As of last month, there were 48 projects requesting connections to the grid, totaling more than 11 gigawatts — enough power for roughly 11 million households, according to state grid operators.
One of the data centers in the queue for more power is Greenidge Generation, the cryptomining facility running a fossil-fueled powered plant in the Finger Lakes. The computer farm on the bank of Seneca Lake has requested an additional 200 megawatts, enough to power nearly 200,000 homes. The request is almost double the current capacity of the plant, which has faced pushback from locals around the picturesque region.
The increased demand from data centers has the potential to drive up costs for electricity customers because upgrades to power generation, transmission and distribution are necessary to accommodate supply. Hochul’s initiative would ultimately require high-energy businesses to pay more to draw from the state’s power grid or supply their own to avoid burdening rate payers. Hochul previewed the initiative in her State of the State address last month.
According to the Department of Energy, energy demand from data centers nationwide could triple by 2028, meaning they’d consume as much as 12% of all U.S. electricity.
“New York will continue to lead in attracting new technologies, but we must also grow responsibly, ensuring affordability comes first and those profiting from data growth pay their share,” Hochul said. “To prevent rising costs for everyday consumers, the state will enforce a simple standard: these industries must cover the costs of their expansion as it relates to utilities — just the same way it works for everyday consumers.”
She said data centers put “unprecedented strain on the electric grid without creating many jobs in the process.” The Greenidge Generation facility, according to its own filings, powers around 20,000 computers running 24 hours a day, seven days a week, while employing fewer than 50 workers. The facility uses energy that produces nearly 800,000 tons of carbon pollution, roughly equivalent to 170,000 cars.

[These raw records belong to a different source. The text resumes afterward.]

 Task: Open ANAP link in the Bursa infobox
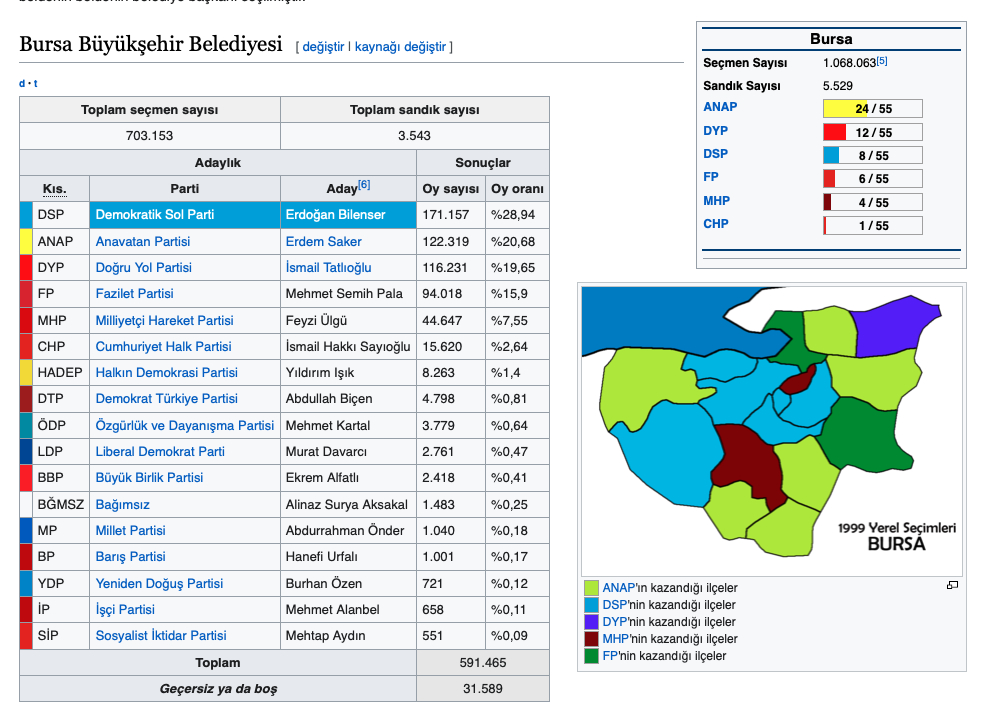point(720,107)

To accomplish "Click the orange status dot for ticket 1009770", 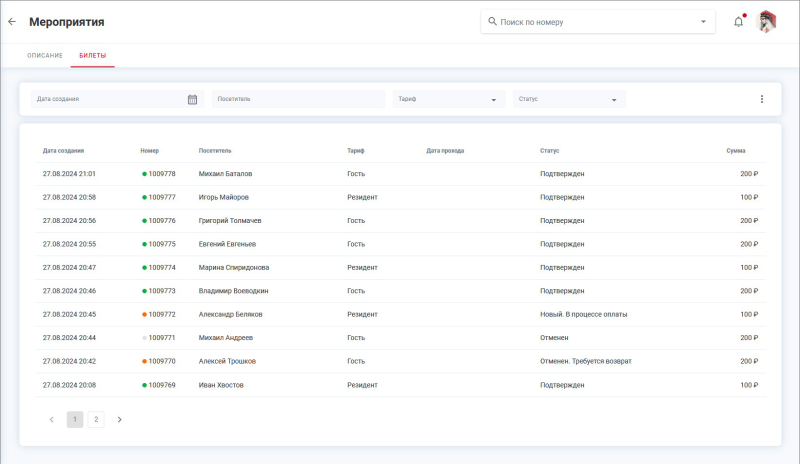I will tap(144, 361).
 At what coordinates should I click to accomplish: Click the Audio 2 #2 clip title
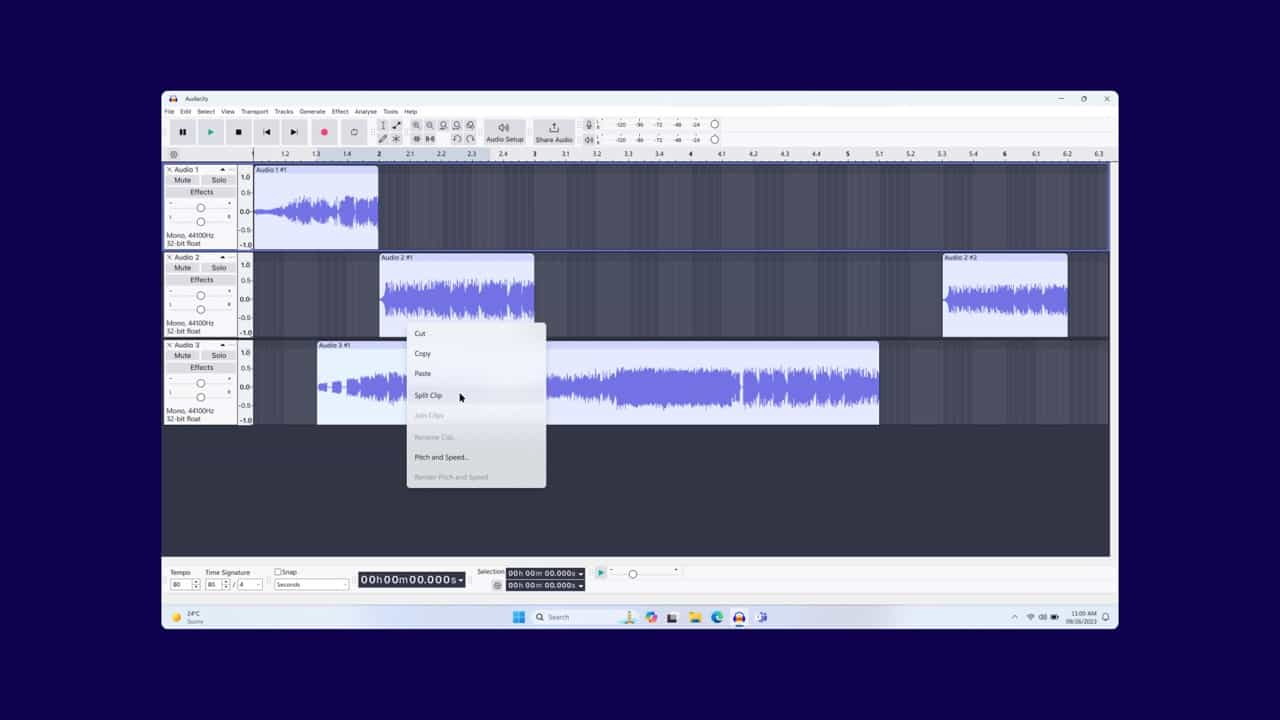[x=960, y=258]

The Public Service Commission will investigate possible changes to current rules for connecting to the grid and cost structure, as well as the effects of large energy requests.
The commission is soliciting public comments and holding a technical conference to generate recommendations on how to proceed.
“As energy demand surges across the state, New York state will provide greater certainty and predictability for businesses seeking to invest in New York while ensuring that data centers pay their fair share,” said Rory Christian, the chair of the state’s Public Service Commission.
The plan comes as the state legislators consider a bill that would impose a three-year moratorium on permitting new data centers. The legislation states that “the growth of data centers is inconsistent with New York’s climate commitments.” Similar legislation is under consideration in at least five other states.